One of the things that set the United States apart from the rest of the world, for much of its history, was the presumption that people would generally do the right thing without having to write a law. We presume that criminal defendants are innocent until proven guilty. And somehow we got through most of our history with a smaller and less onerous government, with far fewer laws, than we have now. Not did we ‘get through it,’ the United States was the most productive and prosperous country the world had ever seen.
John Adams wrote that, ‘Our Constitution was made only for a moral and religious people. It is wholly inadequate to the government of any other.’ It would certainly not work for a people whose only respect for the law is rooted in the fear of its consequences.
It’s true that we’ve become less constrained by religion and morality over the years, and we’ve had to face the consequences. Businesses used to be run to do whatever it was had set themselves up to do: build cars, refine oil, provide transportation, bake bread. Now businesses, especially large ones, are run to maximize profits, and the actual function of the business is secondary. Meanwhile, in our personal lives, it used to be taken as a given that most of us would get married first, and then have children. Now, only fools get married, or so the modern theory goes.
But what is it that leads people to respect the law and follow the rules?
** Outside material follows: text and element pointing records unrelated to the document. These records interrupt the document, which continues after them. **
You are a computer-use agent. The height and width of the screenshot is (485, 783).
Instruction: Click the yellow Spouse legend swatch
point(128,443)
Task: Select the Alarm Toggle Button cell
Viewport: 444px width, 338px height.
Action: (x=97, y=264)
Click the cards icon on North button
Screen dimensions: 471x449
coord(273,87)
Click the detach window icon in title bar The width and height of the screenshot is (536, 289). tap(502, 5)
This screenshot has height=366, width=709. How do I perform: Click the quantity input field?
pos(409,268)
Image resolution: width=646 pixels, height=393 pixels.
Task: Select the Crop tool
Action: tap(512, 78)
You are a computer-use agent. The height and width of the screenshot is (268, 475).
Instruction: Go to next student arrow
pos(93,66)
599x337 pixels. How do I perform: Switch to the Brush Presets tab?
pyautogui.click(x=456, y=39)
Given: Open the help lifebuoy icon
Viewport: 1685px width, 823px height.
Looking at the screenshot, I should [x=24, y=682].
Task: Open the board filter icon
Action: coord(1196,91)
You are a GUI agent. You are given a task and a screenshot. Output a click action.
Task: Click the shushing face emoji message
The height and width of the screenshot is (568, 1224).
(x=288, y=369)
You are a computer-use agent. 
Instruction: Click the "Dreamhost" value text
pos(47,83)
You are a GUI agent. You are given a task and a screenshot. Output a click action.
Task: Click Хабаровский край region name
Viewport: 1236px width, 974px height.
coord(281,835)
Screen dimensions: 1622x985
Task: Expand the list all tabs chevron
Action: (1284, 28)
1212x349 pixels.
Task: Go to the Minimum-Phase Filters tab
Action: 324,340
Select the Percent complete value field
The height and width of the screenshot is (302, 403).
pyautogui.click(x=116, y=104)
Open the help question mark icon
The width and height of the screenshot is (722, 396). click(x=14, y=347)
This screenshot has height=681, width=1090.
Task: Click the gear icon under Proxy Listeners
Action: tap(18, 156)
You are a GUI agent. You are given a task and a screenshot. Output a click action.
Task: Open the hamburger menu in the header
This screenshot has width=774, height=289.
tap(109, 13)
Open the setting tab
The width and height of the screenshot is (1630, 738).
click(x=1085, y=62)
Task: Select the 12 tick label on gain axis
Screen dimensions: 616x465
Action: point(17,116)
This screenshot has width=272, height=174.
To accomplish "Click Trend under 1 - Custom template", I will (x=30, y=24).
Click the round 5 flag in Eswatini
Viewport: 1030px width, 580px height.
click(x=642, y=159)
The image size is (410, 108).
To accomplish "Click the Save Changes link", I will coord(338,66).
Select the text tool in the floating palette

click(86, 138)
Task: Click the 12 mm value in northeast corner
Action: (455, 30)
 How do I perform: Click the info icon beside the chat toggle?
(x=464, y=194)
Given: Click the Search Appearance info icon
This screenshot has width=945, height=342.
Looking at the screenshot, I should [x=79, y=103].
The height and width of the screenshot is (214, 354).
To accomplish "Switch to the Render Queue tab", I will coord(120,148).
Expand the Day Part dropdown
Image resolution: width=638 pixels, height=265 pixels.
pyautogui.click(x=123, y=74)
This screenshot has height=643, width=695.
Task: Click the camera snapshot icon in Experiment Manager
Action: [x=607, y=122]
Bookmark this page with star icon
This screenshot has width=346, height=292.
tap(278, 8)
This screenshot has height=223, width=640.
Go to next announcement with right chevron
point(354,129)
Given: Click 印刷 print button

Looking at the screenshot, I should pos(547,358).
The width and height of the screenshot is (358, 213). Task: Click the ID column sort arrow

The short, obvious answer is that it’s something that one learns from one’s upbringing. You learn from your parents and your teachers and even your friends that it’s worthwhile to respect the law, even when it’s more difficult in the short term… or you don’t.
But it’s broader than that. Respect for the law goes with other behaviors like being true to one’s word, facing the truth even though it may be unpleasant, and following through on one’s promises: in other words, a sense of personal honor.
But personal honor gets in the way of having fun! We can’t have that!
Then we’ll have to face the consequences. And the worst of that hasn’t even begun.